Idaho Department of Health & Welfare v. Doe

250 P.3d 803, 150 Idaho 752
CourtIdaho Court of Appeals
DecidedMarch 3, 2011
Docket37246
StatusPublished
Cited by24 cases

This text of 250 P.3d 803 (Idaho Department of Health & Welfare v. Doe) is published on Counsel Stack Legal Research, covering Idaho Court of Appeals primary law. Counsel Stack provides free access to over 12 million legal documents including statutes, case law, regulations, and constitutions.

Bluebook
Idaho Department of Health & Welfare v. Doe, 250 P.3d 803, 150 Idaho 752 (Idaho Ct. App. 2011).

Opinions

LANSING, Judge.

Appellant John Doe III appeals to this Court from the magistrate’s order terminating his parental rights to his four children. We reverse and remand.

I.

FACTS AND PROCEDURAL HISTORY

Appellant John Doe (“Father”) and his former wife (“Mother”) are parents to four children, a girl and three boys. At the time of the hearing on the petition to terminate Father’s parental rights, the girl, who suffered from spina bifida, was fifteen years of age, the twin boys were eleven years old, and the youngest boy was nine.
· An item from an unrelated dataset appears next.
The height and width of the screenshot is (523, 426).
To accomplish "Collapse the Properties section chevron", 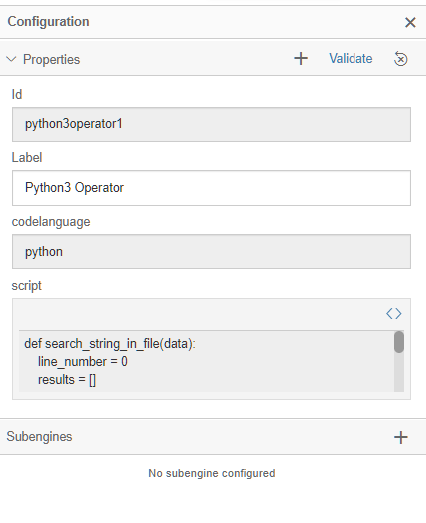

On September 27, 2008, Father, while under the influence of alcohol, struck one of the twin boys leaving a red mark on the boy’s face. Father was arrested and charged with injury to a child. Upon observing that the family residence was filthy and unsanitary, the officers notified the Idaho Department of Health and Welfare (the Department), and a social worker was sent to the scene. The children told the social worker that their father was an alcoholic whose condition was so severe that he kept a bucket next to his recliner to throw up in, and that Father sometimes hit them when he was drunk. The family was also facing eviction from their home for nonpayment of rent.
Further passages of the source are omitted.